Diğer bir konu da taramanın ne sıklıkta yapılacağıdır.
Amerikan kanser derneği tarafından; hayatı boyunca
herhangi bir dönemde veya halen seksüel aktif olan ya
da 21 yaşına gelmiş tüm kadınların yıllık pelvik muayene
ve pap smear yaptırmaları, 30 yaş üzerinde ve 3 yıl
ardışık yıllık normal pelvik muayene ve pap smear
sonucu olan kadınların daha uzun aralıklarla kontrol
edilebileceğini bildirilmiştir7. Ancak, ülkemizde yapılan
bir çalışmada kadınların pap smear yaptırması gereken
grubu ve ne sıklıkta yapılması gerektiğini tam olarak
tanımlayamadıkları ve çalışmaya katılan kadınların
%40,8’inin bu testi daha önce hiç yaptırmadıkları
saptanmıştır8. Sağlık bakanlığının ülkemizde yapılan
Pap-smear taramasında koyduğu hedef ise; 35-40
yaşlarındaki tüm kadınların en az bir kez smear
yaptırmasıdır. Bakanlık, ülkemiz koşulları dikkate alındığında gerçekleştirilebilir ideal hedefi ise 35 yaşında
başlanacak olan toplum tabanlı tarama olarak belirlemiş,
taranacak popülasyonun, ev halkı tespit fişi esas alınarak
tanımlanması, geliştirilecek davet yöntemleriyle 5 yıllık
aralarla tekrarlanması ve son iki testi negatif olan 65
yaşındaki kadınlarda taramanın kesilmesi şeklinde
belirlemiştir9.
Ülkemizde Pap-smear taramasının farkındalığındaki
eksiklikler nedeniyle, kadın hastalıkları ve doğum
polikliniğine başvuran kadınlara smear testinin
yapılmasının yanı sıra, kadınların düzenli kontrole
gelmelerinin önemi de mutlaka vurgulanmalıdır.

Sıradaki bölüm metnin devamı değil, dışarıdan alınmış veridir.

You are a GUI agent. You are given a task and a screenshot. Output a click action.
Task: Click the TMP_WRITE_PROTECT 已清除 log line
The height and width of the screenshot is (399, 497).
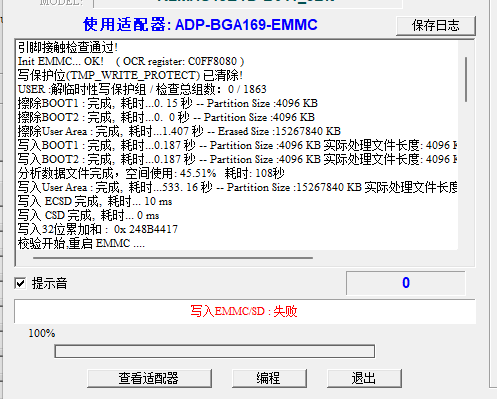point(130,75)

Çalışmamızda olguların ileri düzey değerlendirilmelerinin
gerektiği LSIL, HSIL, ASCUS ve AGUS gibi patolojilerin
toplam sıklığı %3.3 olarak bulunmuştur. Bu sıklık
literatürde verilen %5 değerine yakındır10. Bu oranın
daha düşük çıkmasının bir nedeni multipl partner ve
sigara kullanımı gibi risk faktörlerinin çalışılan bölgede
daha az görülmesi olabilir. Kuşkusuz bu konuda daha
ayrıntılı çalışmalara ihtiyaç vardır.
Pap-smear; gelişmiş ülkeler gibi tarama testlerini
ciddiyetle uygulayan ülkelerde mükemmel sonuçlar
vermiştir. Serviks kanserine bağlı ölümler anlamlı
düzeyde azalmış, kanser öncülü lezyonların tespitinde
ise artış olmuştur. Bu, taramanın etkin uygulanmasından
kaynaklanmaktadır11. Ülkemizde gerekli alt yapının ve
toplum bilincinin oluşturulması, invazif serviks kanseri
sıklığını oldukça makul düzeylere indirecektir.